Das Team von CarWiki.de hat sich intensiv mit dem Smart ForTwo und seinen typischen Krankheiten beschäftigt. Wir sagen, worauf Autobesitzer unbedingt achten sollten, damit sie lange Freude an dem Kleinwagen haben.

Gerne vertrauen wir dabei auch auf die Erfahrungen unserer Leser*innen (z.B. nach der Inspektion). Sie können etwas zu den Fehlern beitragen? Dann hinterlassen Sie am Ende des Ratgebers gerne einen Beitrag. Wir danken Ihnen!

Probleme mit dem Smart ForTwo Typ 453 (seit 2014)

Die dritte Baureihe des Smart ForTwo wurde in Zusammenarbeit mit Renault entwickelt und kam im Jahr 2014 auf den Markt. Erneut ist das Modell etwas größer geworden als sein Vorgänger, gleichzeitig wurde jedoch der Wendekreis verkleinert.

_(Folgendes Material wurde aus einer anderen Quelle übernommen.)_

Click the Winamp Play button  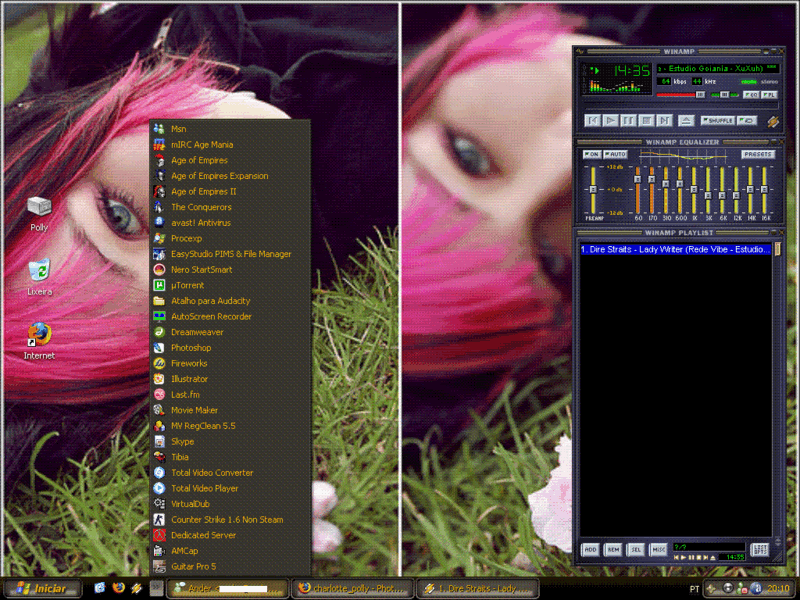point(611,120)
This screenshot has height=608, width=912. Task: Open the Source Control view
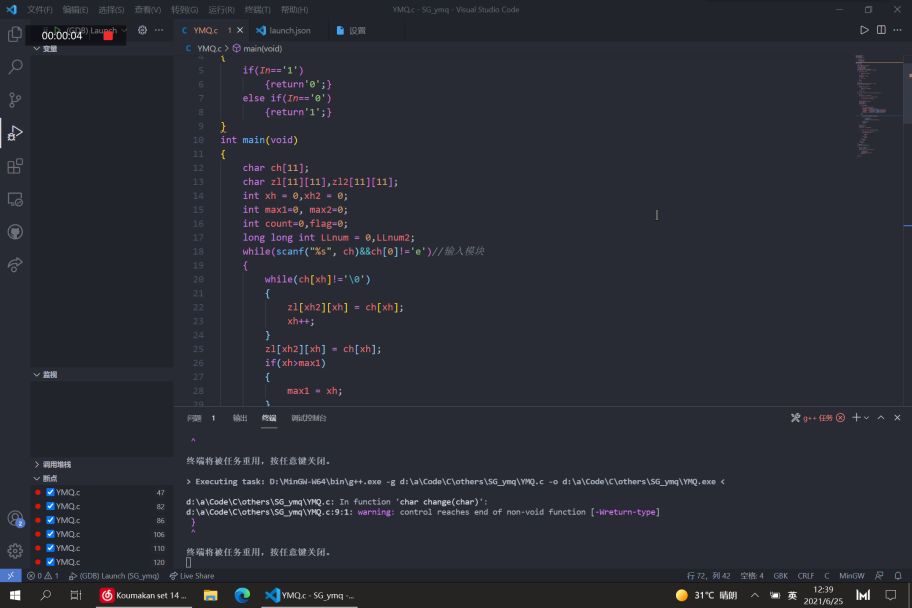[x=15, y=100]
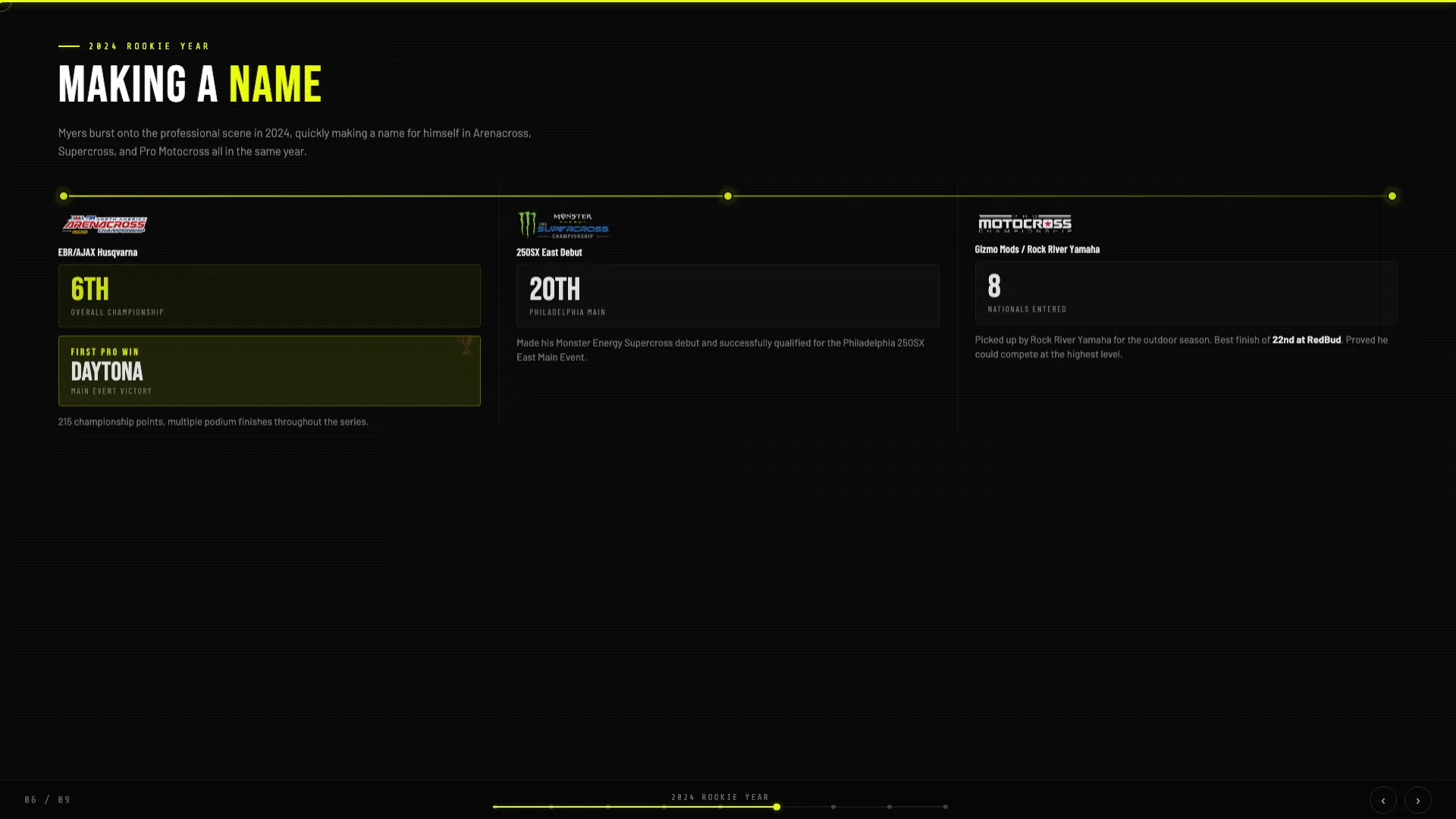The image size is (1456, 819).
Task: Open the 6TH Overall Championship card
Action: [x=269, y=296]
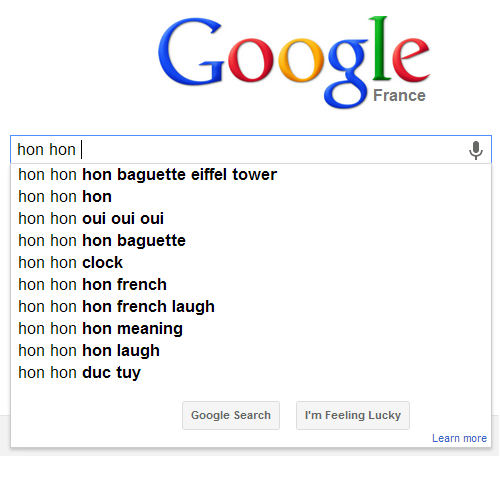Open the Learn more link
This screenshot has width=500, height=496.
[459, 438]
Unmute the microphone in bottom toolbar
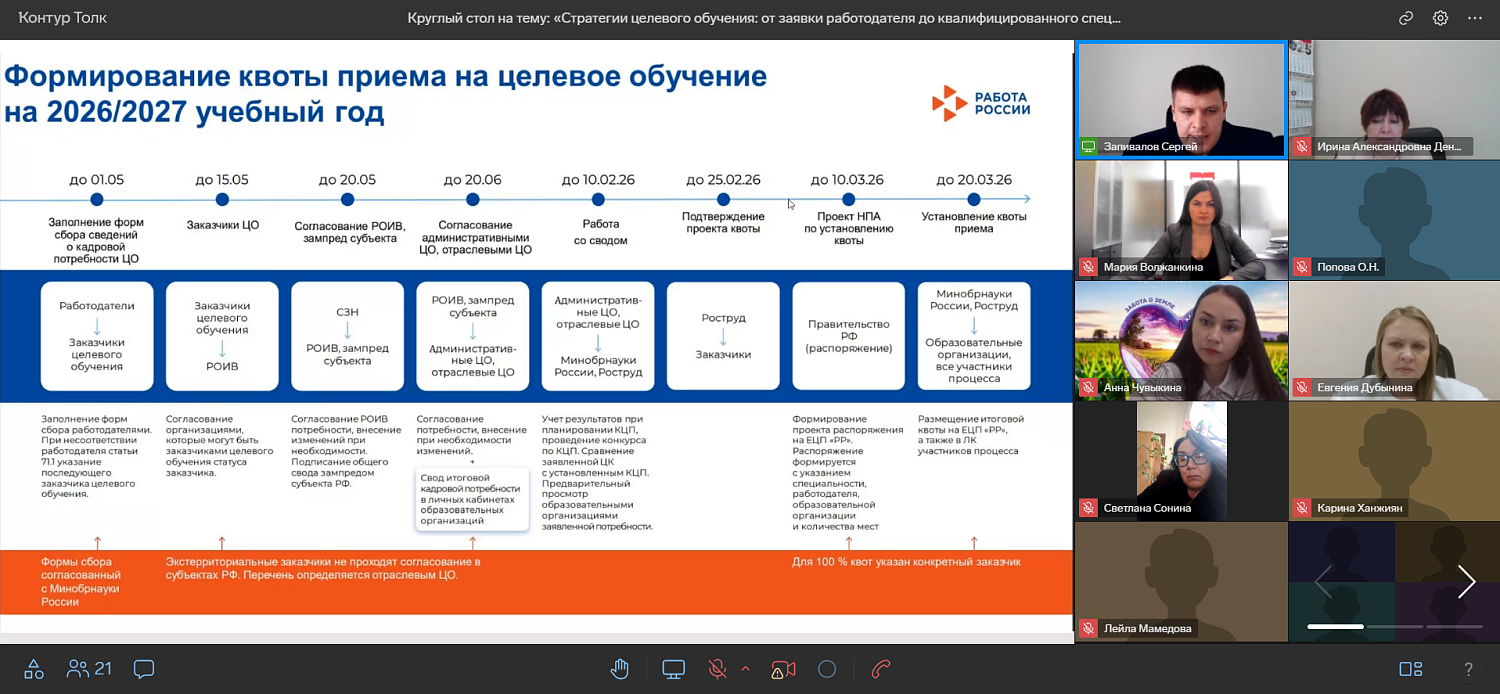Screen dimensions: 1500x694 click(717, 670)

Kurzum: Das Fahrzeug gilt noch immer als perfekter Stadtflitzer mit geringem Verbrauch. Ein Dieselmotor wird nicht mehr angeboten.

Die beiden Benzinmotoren wurden nur bis 2019 verkauft. Seither ist der Smart ForTwo ausschließlich mit Elektromotor erhältlich. Der Antrieb leistet bis zu 81 PS, während die Batterie mit 16,7 kWh eine offizielle Reichweite von 160 Kilometern ermöglicht.

Technik mit hoher Zuverlässigkeit

Der dritte Smart ForTwo überzeugt seine Besitzer mit Zuverlässigkeit. In der Pannenstatistik ist lediglich von schwachen Batterien zu lesen, die bei Modellen aus den Jahren 2015 und 2016 für Schwierigkeiten sorgten. Das Problem: Autobesitzer wurden nicht gewarnt, wenn sie das Licht vergessen hatten. Bei späteren Modellen besserte Smart nach.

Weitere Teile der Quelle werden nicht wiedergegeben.